Click on pics to view larger images

At a glance...

  • Required resin properties
  • Polyester resins
  • Epoxy resins
  • Resin failure
  • Resin comparison
Email a friend     Print article

A composite consists of a resin and a reinforcement. This week we look at the characteristics of different resins and then next week at the reinforcing fibres.

Resin Requirements

Any resin system for use in a composite material will require the following properties:

1. Good mechanical properties

2. Good adhesive properties

3. Good toughness properties

4. Good resistance to environmental degradation

Mechanical

Click for larger image

This diagram shows the stress / strain curve for an ‘ideal’ resin system. The curve for this resin shows high ultimate strength, high stiffness (indicated by the initial gradient) and a high strain to failure. This means that the resin is initially stiff but at the same time will not suffer from brittle failure.

Click for larger image

It should also be noted that when a composite is loaded in tension, for the full mechanical properties of the fibre component to be achieved, the resin must be able to deform to at least the same extent as the fibre. This diagram gives the strain to failure for Eglass, S-glass, aramid (Kevlar) and high-strength grade carbon fibres on their own (i.e. not in a composite form). Here it can be seen that, for example, the S-glass fibre, with an elongation to break of 5.3%, will require a resin with an elongation to break of at least this value to achieve maximum tensile properties.

2     Adhesive Properties

High adhesion between resin and reinforcement fibres is necessary for any resin system. This will ensure that the loads are transferred efficiently and will prevent cracking or fibre / resin debonding when stressed.

3     Toughness Properties

Toughness is a measure of a material’s resistance to crack propagation, but in a composite this can be hard to measure accurately. However, the stress / strain curve of the resin system on its own provides some indication of the material’s toughness. Generally the more deformation the resin will accept before failure, the tougher and more crack-resistant the material will be. Conversely, a resin system with a low strain to failure will tend to create a brittle composite, which cracks easily. It is important to match this property to the elongation of the fibre reinforcement.

4     Environmental Properties

Good resistance to the environment, water and other aggressive substances, together with an ability to withstand constant stress cycling, are properties essential to any resin system. These properties are particularly important for use in a marine environment.

Resin Types

The resins that are used in fibre reinforced composites are sometimes referred to as ‘polymers’. All polymers exhibit an important common property in that they are composed of long chain-like molecules consisting of many simple repeating units. Manmade polymers are generally called ‘synthetic resins’ or simply ‘resins’.

Polymers can be classified under two types, ‘thermoplastic’ and ‘thermosetting’, according to the effect of heat on their properties. Thermoplastics, like metals, soften with heating and eventually melt, hardening again with cooling. This process of crossing the softening or melting point on the temperature scale can be repeated as often as desired without any appreciable effect on the material properties in either state. Typical thermoplastics include nylon, polypropylene and ABS, and these can be reinforced, although usually only with short, chopped fibres such as glass.

## Dataset excerpt
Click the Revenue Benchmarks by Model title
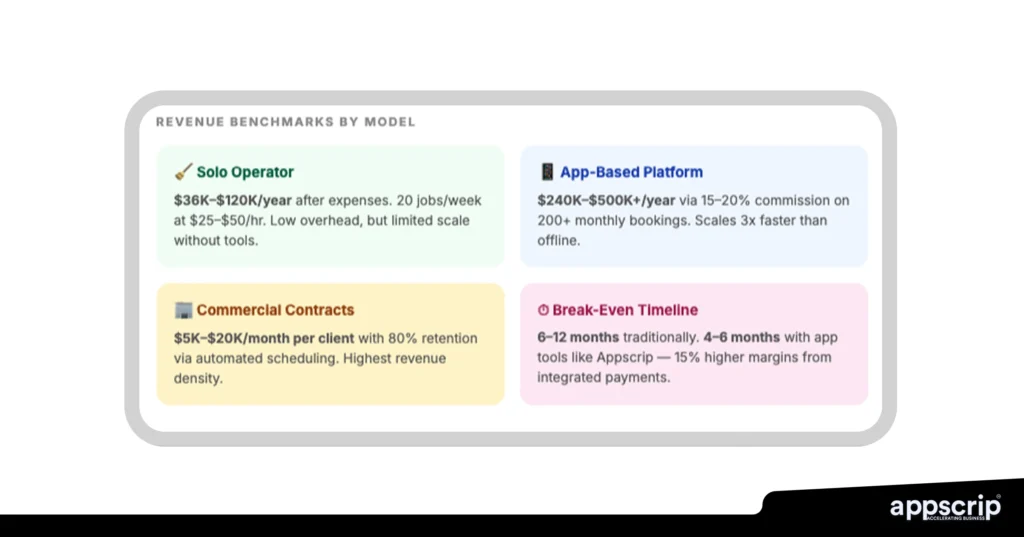Viewport: 1024px width, 537px height. click(285, 122)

## Required tasks
1. Write out the resin article word for word from "4. Good resistance" to "from brittle failure.".
2. Name the properties that the resin article says any resin system for use in a composite material will require.
3. Using the resin article, decide whether each statement agrees with it, answering yes or no and quoting the words that settle it: (a) Thermoplastics soften with heating and harden again when cooled. (b) The S-glass fibre has an elongation to break of 3.5%. (c) Environmental properties are described as especially important in a marine environment.
The lines placed after the resin article come from a different source.

## Solutions in order
1.
4. Good resistance to environmental degradation

Mechanical

Click for larger image

This diagram shows the stress / strain curve for an ‘ideal’ resin system. The curve for this resin shows high ultimate strength, high stiffness (indicated by the initial gradient) and a high strain to failure. This means that the resin is initially stiff but at the same time will not suffer from brittle failure.

2.
1. Good mechanical properties
2. Good adhesive properties
3. Good toughness properties
4. Good resistance to environmental degradation

3.
(a) Yes: "Thermoplastics, like metals, soften with heating and eventually melt, hardening again with cooling."
(b) No: "the S-glass fibre, with an elongation to break of 5.3%"
(c) Yes: "These properties are particularly important for use in a marine environment."